Фаэриэ шагнул ко мне, взял за руку и осторожно провел подушечкой большого пальца по черному перстню с кроваво-красным янтарем.
– Надолго?
– Семь лет и один день с момента, как мы вернемся в Холмы.
Тогда не возвращайся!
Теплый вихрь взъерошил мои кудри, скользнул по лицу призрачным, почти неощутимым прикосновением.
Я печально улыбнулась, качнула головой:
– Рей, я найду тебя через семь лет, приду с первым днем осени. Только дождись.
– Да, ведь что такое семь человеческих лет для фаэриэ, не правда ли? – Черный тяжелый плащ с шелестом опустился на мои плечи, разом стирая ощущение теплого ветерка, ласкающего кожу. Габриэль обнял меня, потерся подбородком о мою макушку. – Если захочет – дождется. Только если ты не пожелаешь остаться в моем Самайне или объединить наши дни.
– Я дождусь, маленькая ши-дани. – Рейалл улыбнулся, медленно разжимая пальцы и позволяя моей руке бессильно соскользнуть с его ладони. – Я верю тебе, и потому буду ждать там, где мы с тобой впервые встретились, чтобы тебе легче было меня найти.

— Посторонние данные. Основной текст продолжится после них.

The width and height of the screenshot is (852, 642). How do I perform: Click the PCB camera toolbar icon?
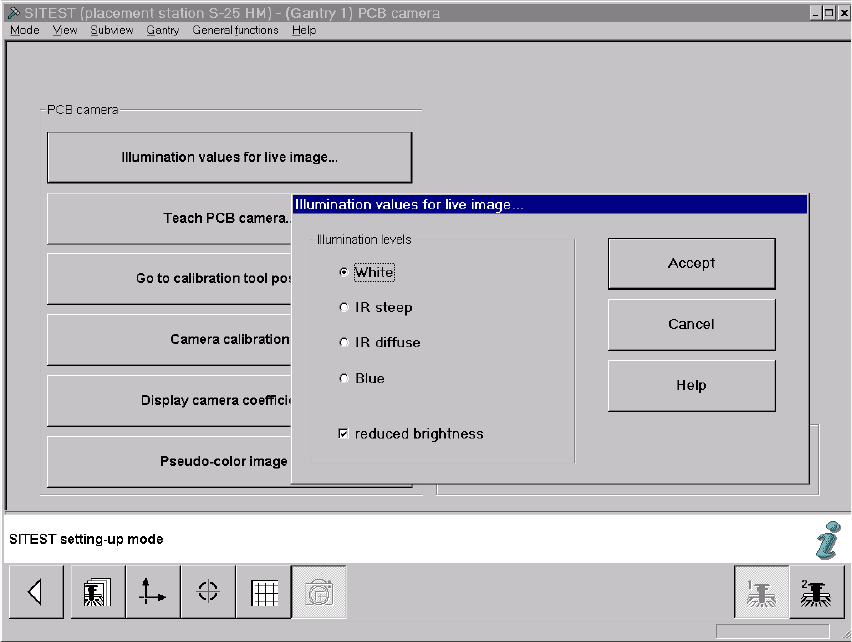coord(319,591)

Я кивнула и оглянулась, пытаясь найти взглядом Идущего по Дороге, но того и след простыл.
– А где Раферти?
Король Самайна только тихо рассмеялся, зарываясь лицом в мои волосы.
– Ты лучше спроси, где мой конь. Раферти ворует его при каждом удобном случае, но до сих пор всегда возвращал.
– Зачем?
– Ворует или возвращает?
– И то и другое.
– Понимаешь, – Габриэль скользнул губами по моему затылку, и я вздрогнула от этого неожиданно ласкового прикосновения, – кому-то все равно надо это делать…

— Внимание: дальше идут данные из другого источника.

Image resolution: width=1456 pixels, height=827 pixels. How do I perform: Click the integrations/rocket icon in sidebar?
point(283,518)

Капли осеннего дождя, скользящие по лицу, подобно слезам.
Холодный туман, белесой пеленой отделивший меня от Рейалла.
Протяжный волчий вой, разливающийся над сжатым пшеничным полем, кое-где заметенным первым, быстро тающим под скупыми лучами холодного осеннего солнца, снегом.
Осенняя роща в день Самайна, встречающая своего короля…

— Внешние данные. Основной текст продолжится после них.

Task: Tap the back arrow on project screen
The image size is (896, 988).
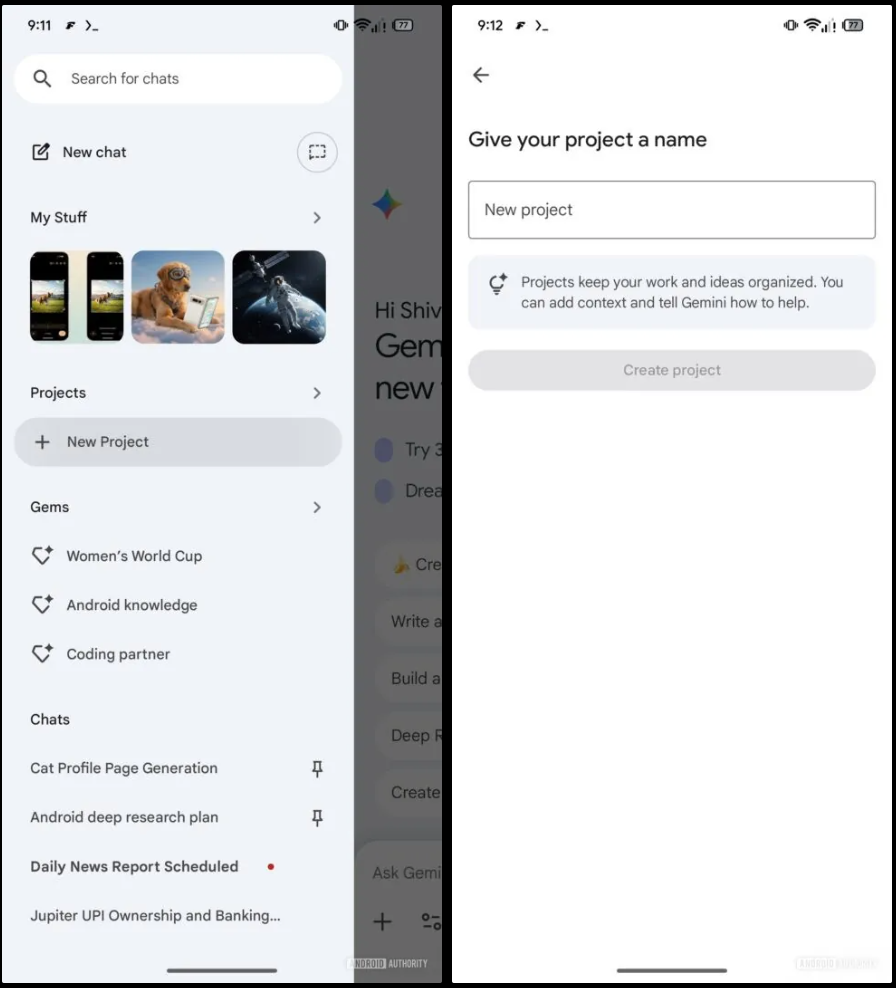Action: [481, 75]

Алая птица-бабочка, нежным теплом пригревшаяся под сердцем, выскользнула из моей груди, сделала круг над моей головой – и рассыпалась рубиновой пылью, став неотъемлемой частью одного из Алгорских холмов. Как и Там Лин, оберегающий меня невесомым теплым ветром, Кармайкл выбрал себе послесмертие в волшебной стране, населенной ши-дани.
Я улыбнулась, плотнее кутаясь в черный плащ Габриэля.
И все-таки не бессмертие – самый великий дар человечеству, а возможность самому сделать последний и наиболее важный выбор…
ЭПИЛОГ
– Вот так и закончилась эта история. – Лохматый бродяга, сидевший у ярко горящего очага в окружении многочисленной ребятни, неторопливо выбил узорчатую трубку и бережно уложил ее в расшитый кожаный мешочек, висящий на поясе. – Фея вернулась в свой волшебный Холм вместе с душой благородного мага, пожелавшего сопровождать свою чудесную возлюбленную, чтобы провести там семь лет и один день, как и было уговорено с повелителем Дикой Охоты.
– И что же, она не сбежала к своему любимому? – с придыханием спросила рыжеволосая девочка лет десяти от роду, лицо которой было сплошь усыпано золотистыми веснушками. На протяжении всей сказки, которую рассказывал постучавшийся поздно вечером в дом странник, она сидела, приоткрыв от изумления рот и стараясь дышать тихо-тихо, чтобы не упустить ни слова, а вот сейчас вопросы посыпались из нее, как сухой горох из прохудившегося мешка.
За плотно закрытыми ставнями выла непогода, дождь вперемежку со снегом колотил в окна и стены, но даже сквозь этот шум то и дело чудился протяжный волчий вой, безошибочно выводящий песнь Дикой Охоты. Взрослые, уже давно обвешавшиеся украшениями из холодного железа, сидели чуть поодаль от очага за длинным столом, пили подогретое вино и негромко разговаривали на темы, которые казались неуместными, – о ценах на зерно и пиво, о том, кто сколько продал на последней ярмарке, сколько девок ущипнул на празднике Урожая. Бабы сидели обособленным кружком и делились последними сплетнями, но и они то и дело украдкой крестились, поглаживали железные крестики или обереги и настороженно косились на задвинутый дверной засов.